Stored items:
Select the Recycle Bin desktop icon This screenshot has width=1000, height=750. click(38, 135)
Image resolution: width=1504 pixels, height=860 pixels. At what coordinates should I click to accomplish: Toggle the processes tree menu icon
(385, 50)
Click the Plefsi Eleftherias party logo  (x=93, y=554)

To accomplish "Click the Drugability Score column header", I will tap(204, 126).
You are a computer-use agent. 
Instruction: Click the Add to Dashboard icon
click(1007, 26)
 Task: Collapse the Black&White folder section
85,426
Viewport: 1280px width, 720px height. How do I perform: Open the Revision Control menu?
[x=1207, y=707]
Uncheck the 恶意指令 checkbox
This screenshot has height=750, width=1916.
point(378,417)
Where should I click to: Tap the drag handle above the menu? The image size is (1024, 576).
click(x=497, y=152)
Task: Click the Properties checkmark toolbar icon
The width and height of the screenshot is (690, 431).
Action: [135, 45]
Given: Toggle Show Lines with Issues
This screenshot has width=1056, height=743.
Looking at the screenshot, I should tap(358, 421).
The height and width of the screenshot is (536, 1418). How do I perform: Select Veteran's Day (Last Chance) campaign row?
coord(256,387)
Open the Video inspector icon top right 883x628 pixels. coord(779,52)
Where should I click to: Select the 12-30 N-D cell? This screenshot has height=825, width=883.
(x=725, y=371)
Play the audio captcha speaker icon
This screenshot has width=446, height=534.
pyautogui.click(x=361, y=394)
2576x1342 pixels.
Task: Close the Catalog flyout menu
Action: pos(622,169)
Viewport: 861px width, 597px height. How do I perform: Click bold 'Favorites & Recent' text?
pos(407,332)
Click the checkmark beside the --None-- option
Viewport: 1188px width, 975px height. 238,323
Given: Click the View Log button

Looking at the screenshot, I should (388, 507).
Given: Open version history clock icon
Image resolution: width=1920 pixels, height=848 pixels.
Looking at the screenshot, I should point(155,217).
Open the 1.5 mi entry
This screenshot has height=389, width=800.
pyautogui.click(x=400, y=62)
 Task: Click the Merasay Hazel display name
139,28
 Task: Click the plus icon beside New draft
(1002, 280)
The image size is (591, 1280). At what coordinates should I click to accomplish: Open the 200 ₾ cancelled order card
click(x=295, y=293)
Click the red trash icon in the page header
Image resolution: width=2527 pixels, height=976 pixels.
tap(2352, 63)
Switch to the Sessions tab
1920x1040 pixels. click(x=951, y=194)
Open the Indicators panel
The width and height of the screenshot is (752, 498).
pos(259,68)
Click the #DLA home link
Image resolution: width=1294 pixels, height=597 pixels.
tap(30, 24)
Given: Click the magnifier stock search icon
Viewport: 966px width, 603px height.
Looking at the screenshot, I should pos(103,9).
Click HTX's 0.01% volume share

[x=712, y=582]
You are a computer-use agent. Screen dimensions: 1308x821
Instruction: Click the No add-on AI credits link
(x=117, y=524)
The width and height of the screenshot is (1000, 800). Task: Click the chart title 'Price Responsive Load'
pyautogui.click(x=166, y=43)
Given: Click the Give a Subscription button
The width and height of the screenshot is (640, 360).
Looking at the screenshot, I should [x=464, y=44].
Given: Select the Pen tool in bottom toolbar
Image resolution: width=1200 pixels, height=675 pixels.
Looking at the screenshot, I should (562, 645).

■ **Prompt**
Output each of the records exactly as it stands above.

■ **Written response**
Select the Recycle Bin desktop icon This screenshot has width=1000, height=750. click(38, 135)
Image resolution: width=1504 pixels, height=860 pixels. At what coordinates should I click to accomplish: Toggle the processes tree menu icon
(385, 50)
Click the Plefsi Eleftherias party logo  (x=93, y=554)

To accomplish "Click the Drugability Score column header", I will tap(204, 126).
You are a computer-use agent. 
Instruction: Click the Add to Dashboard icon
click(1007, 26)
 Task: Collapse the Black&White folder section
85,426
Viewport: 1280px width, 720px height. How do I perform: Open the Revision Control menu?
[x=1207, y=707]
Uncheck the 恶意指令 checkbox
This screenshot has height=750, width=1916.
point(378,417)
Where should I click to: Tap the drag handle above the menu? The image size is (1024, 576).
click(x=497, y=152)
Task: Click the Properties checkmark toolbar icon
The width and height of the screenshot is (690, 431).
Action: [135, 45]
Given: Toggle Show Lines with Issues
This screenshot has width=1056, height=743.
Looking at the screenshot, I should tap(358, 421).
The height and width of the screenshot is (536, 1418). How do I perform: Select Veteran's Day (Last Chance) campaign row?
coord(256,387)
Open the Video inspector icon top right 883x628 pixels. coord(779,52)
Where should I click to: Select the 12-30 N-D cell? This screenshot has height=825, width=883.
(x=725, y=371)
Play the audio captcha speaker icon
This screenshot has width=446, height=534.
pyautogui.click(x=361, y=394)
2576x1342 pixels.
Task: Close the Catalog flyout menu
Action: pos(622,169)
Viewport: 861px width, 597px height. How do I perform: Click bold 'Favorites & Recent' text?
pos(407,332)
Click the checkmark beside the --None-- option
Viewport: 1188px width, 975px height. 238,323
Given: Click the View Log button

Looking at the screenshot, I should (388, 507).
Given: Open version history clock icon
Image resolution: width=1920 pixels, height=848 pixels.
Looking at the screenshot, I should point(155,217).
Open the 1.5 mi entry
This screenshot has height=389, width=800.
pyautogui.click(x=400, y=62)
 Task: Click the Merasay Hazel display name
139,28
 Task: Click the plus icon beside New draft
(1002, 280)
The image size is (591, 1280). At what coordinates should I click to accomplish: Open the 200 ₾ cancelled order card
click(x=295, y=293)
Click the red trash icon in the page header
Image resolution: width=2527 pixels, height=976 pixels.
tap(2352, 63)
Switch to the Sessions tab
1920x1040 pixels. click(x=951, y=194)
Open the Indicators panel
The width and height of the screenshot is (752, 498).
pos(259,68)
Click the #DLA home link
Image resolution: width=1294 pixels, height=597 pixels.
tap(30, 24)
Given: Click the magnifier stock search icon
Viewport: 966px width, 603px height.
Looking at the screenshot, I should pos(103,9).
Click HTX's 0.01% volume share

[x=712, y=582]
You are a computer-use agent. Screen dimensions: 1308x821
Instruction: Click the No add-on AI credits link
(x=117, y=524)
The width and height of the screenshot is (1000, 800). Task: Click the chart title 'Price Responsive Load'
pyautogui.click(x=166, y=43)
Given: Click the Give a Subscription button
The width and height of the screenshot is (640, 360).
Looking at the screenshot, I should [x=464, y=44].
Given: Select the Pen tool in bottom toolbar
Image resolution: width=1200 pixels, height=675 pixels.
Looking at the screenshot, I should (562, 645).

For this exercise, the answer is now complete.